Source excerpt
....................

The escape: record a child's change as a diff inside the node we have to rewrite anyway, with the diff referencing the child's unchanged durable address. Only the rewritten spine nodes become new objects; everything they point at keeps its hash. The commit is still a single checkpoint whose root hash is the durability point — no separate write-ahead log.

The model

  • In-memory tree — an ordinary, balanced, lazily-loaded B-tree. It is the authoritative logical content; splits/merges/borrows happen normally.
  • Durable representation — immutable content-addressed objects forming the last-written ("anchored") structure, where each branch object additionally carries, per child, a diff (the child's logical changes since it was last written) and an aggregate snapshot ĝ = (count, measure) of the child's current subtree.
  • The buffer-vs-write decision rides the existing return protocol. A mutation's return value already distinguishes a content-only change (a single returned node, incl. a max-key bump) from a structural one (a split/merge/borrow). On the return path each node accumulates the op's logical diff (key → Present | Absent) and refreshes ĝ; at store, a node that only changed content (no rebalance in its subtree, no child written under it) is buffered as a diff in its parent, while a node that rebalanced (or under which any child was written) is written in full, cascading to the root.
  • A buffered node has the same structure as its durable anchor — only its content differs. So the in-memory and durable structures never diverge: a rebalance is materialized on write the instant it happens. This is baseline PSS's store with exactly one change — content-only dirty nodes buffer instead of being written.

Objects

  • Durable branch object: ⟨ pivots pᵢ, child-addresses aᵢ, slotsᵢ ⟩, where pᵢ is child i's max key (PSS high-key convention), aᵢ is child i's durable content-address, and slotᵢ = (diffᵢ, ĝᵢ, maxKeyᵢ):
    • diffᵢ — child i's logical changes since aᵢ was written (grammar below);
    • ĝᵢ = (count, measure) — absolute snapshot of child i's current subtree;
    • maxKeyᵢ — child i's current (post-diff) max key = its parent separator.
  • Durable leaf object: just its keys (leaves carry no slots).
  • materialize / reconstruct: load object a; a leaf yields its keys; a branch materializes each child i lazily as apply(diffᵢ, reconstruct(aᵢ)), sets the branch's per-child (count, measure) from ĝᵢ (no re-summing), and its separator pᵢ from maxKeyᵢ.

....................

Given material
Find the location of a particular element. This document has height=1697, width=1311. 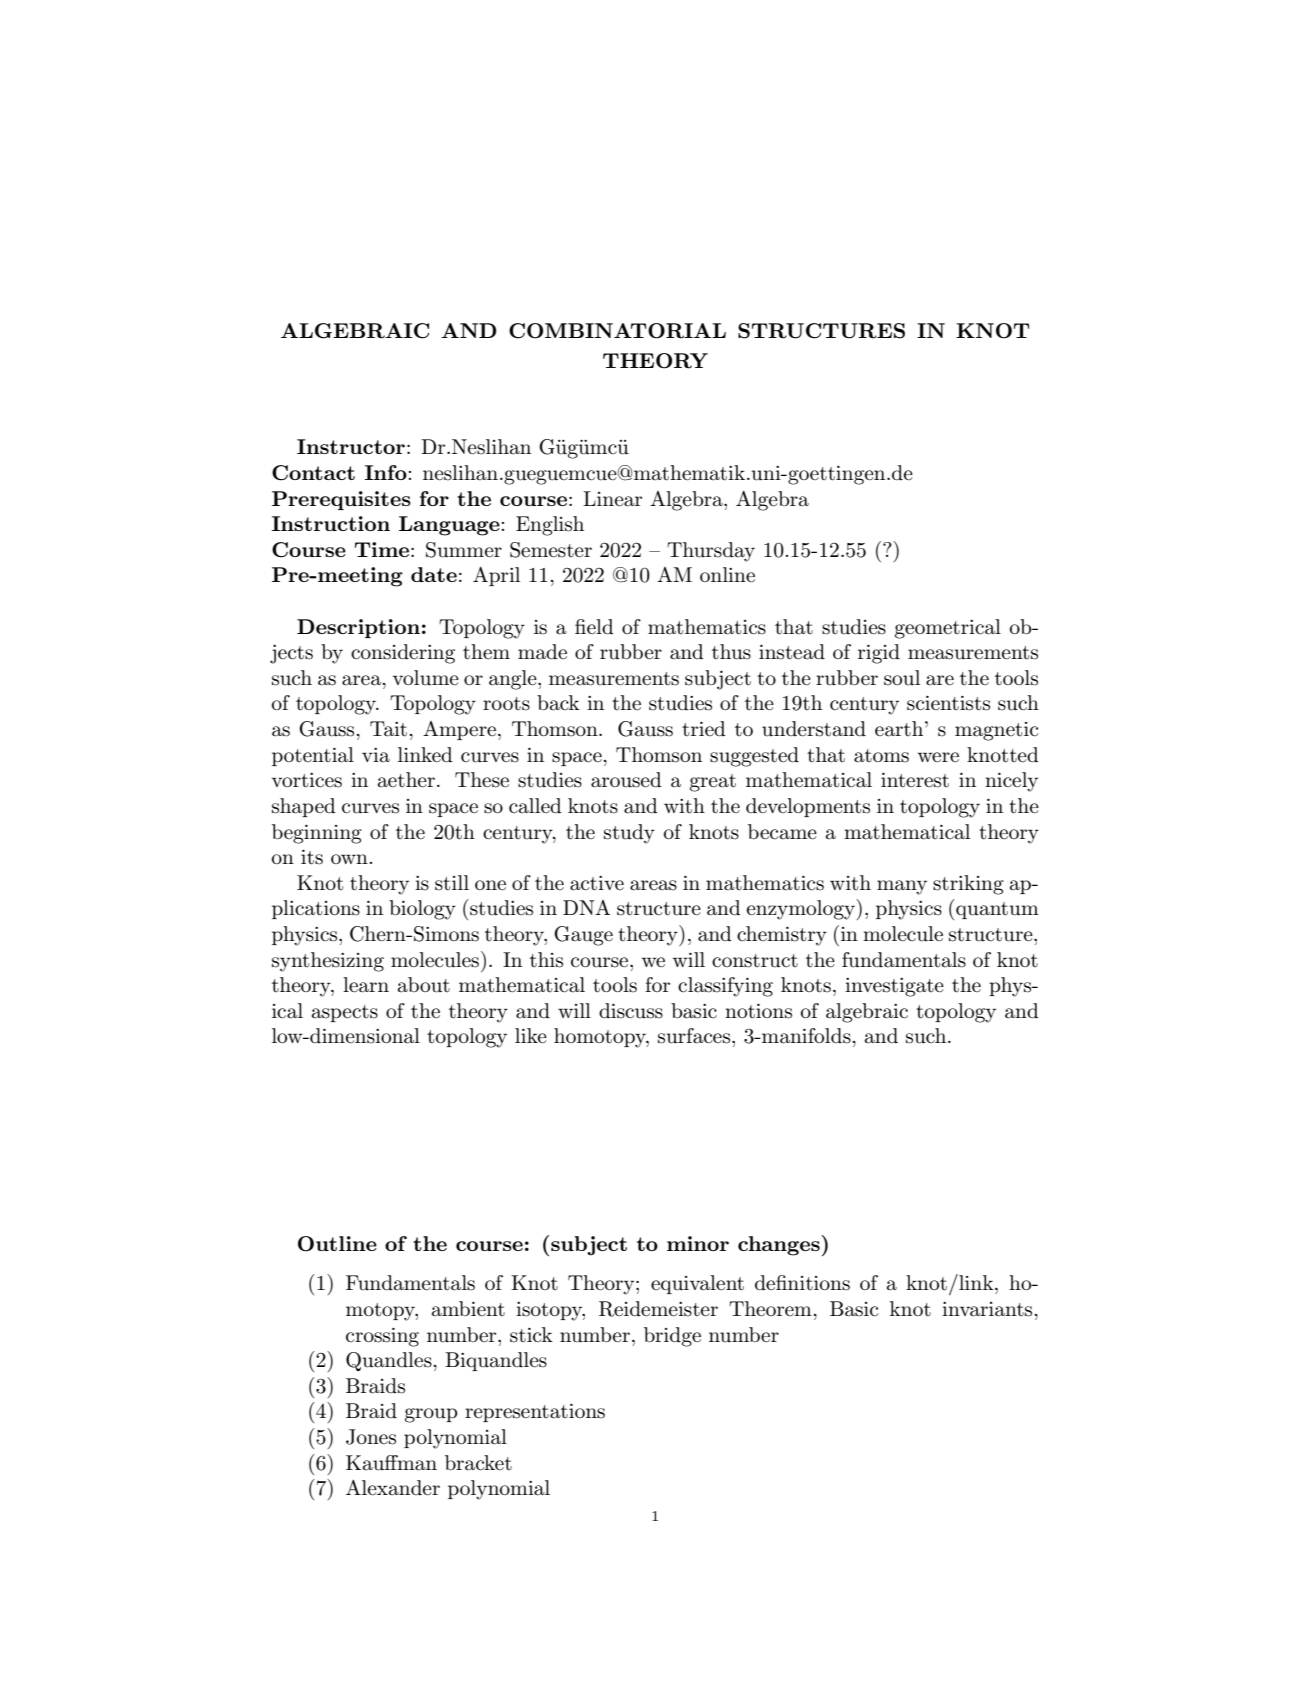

....................

Exercise requirements
Reproduce the passage of the B-tree storage text between "The escape: record" and "splits/merges/borrows happen normally.", inclusive, word for word.

Final result
The escape: record a child's change as a diff inside the node we have to rewrite anyway, with the diff referencing the child's unchanged durable address. Only the rewritten spine nodes become new objects; everything they point at keeps its hash. The commit is still a single checkpoint whose root hash is the durability point — no separate write-ahead log.

The model

  • In-memory tree — an ordinary, balanced, lazily-loaded B-tree. It is the authoritative logical content; splits/merges/borrows happen normally.